Bolle e occhi: due password per tentare di capire l’Universo e noi stessi, i calcinati silenzi dell’animo (di lei si occupò anche il “Corriere della Sera”).

Poi magari “scoprirà” anche l’Asia dai colori folli (India, Cina, Giappone), l’Africa sensuale, l’Oriente misterioso delle Mille e una Notte, il Nordeuropa con le sue fiabe, ecc., contaminando e rafforzando i codici estetici della sua arte global/local (dal particolare all’universale, e viceversa), la sua poesis, la visione del mondo, l’uomo, il mistero.

Eleonora de giuseppe, la pupazza

A cui, se vogliamo trovare un background – posto che sia possibile frugare con impudenza nello sguardo e nel cuore di un artista sperando di coglierne l’intimità maieutica – non si può che andare con la memoria alle pitture murali delle Grotte dei Cervi di Badisco (la Cappella Sistina del Neolitico), le mani, gli animali, le divinità.
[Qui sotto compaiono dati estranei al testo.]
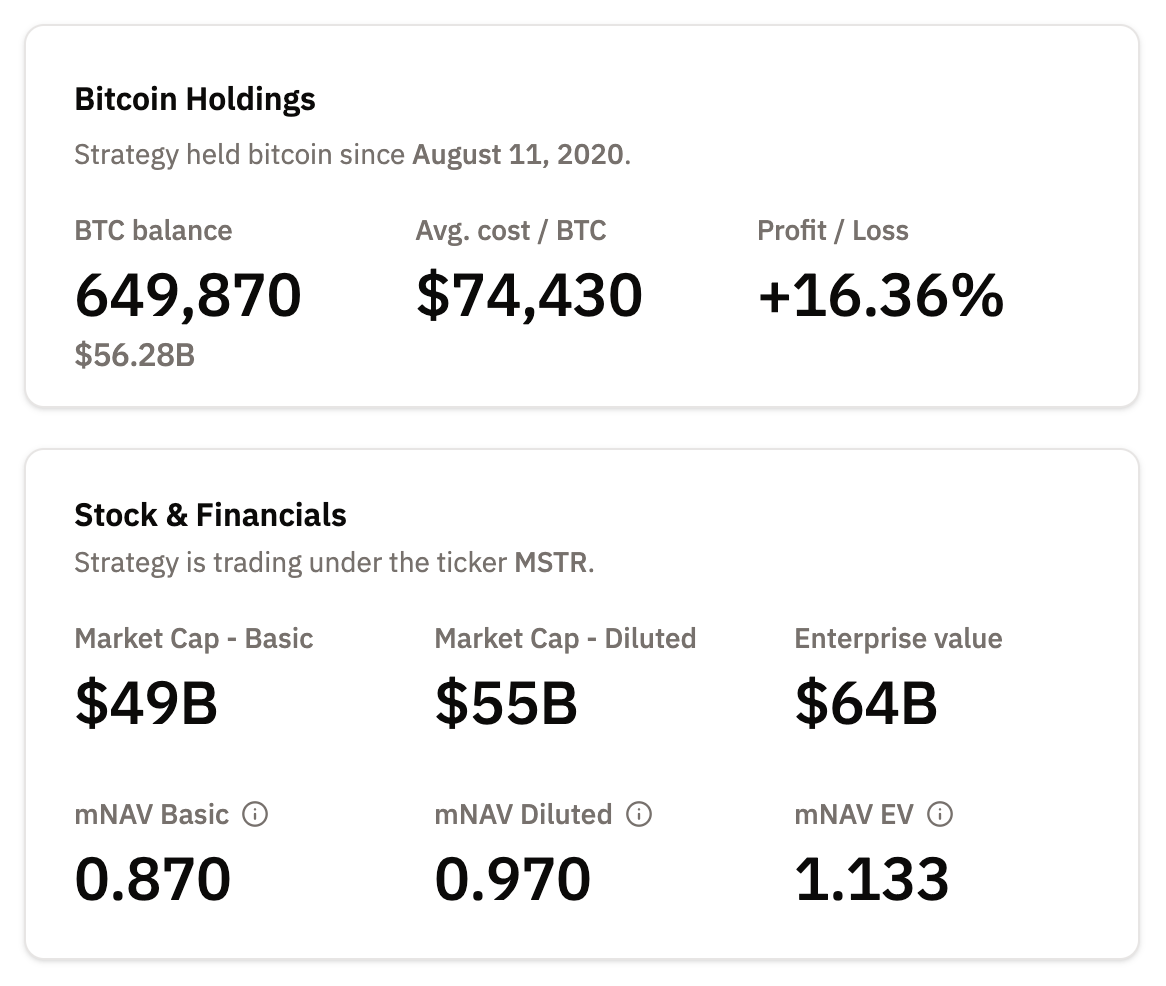The width and height of the screenshot is (1166, 986).
Task: Click the Market Cap - Basic value $49B
Action: (145, 704)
E poi all’arte di Diego Rivera (il marito di Frida Khalo), Kandinskj, Jackson Pollock, Andy Warhol…

Sospesa fra il barocco denso di messaggi e i colori, odori, profumi del Mediterraneo e della sua salsedine.
Pop-art, street-art, professor-art (Marian Allemand), graffitari metropolitani: cultura popolare e riflessioni metafisiche.

E l’inglese? “Me la caverò…”, sorride la Pupazza, contenta di aver ricevuto interesse alla sua opera dalla Francia, dal Giappone, ecc.

Stay hungry, stay foolish e… good luck, Pupazza!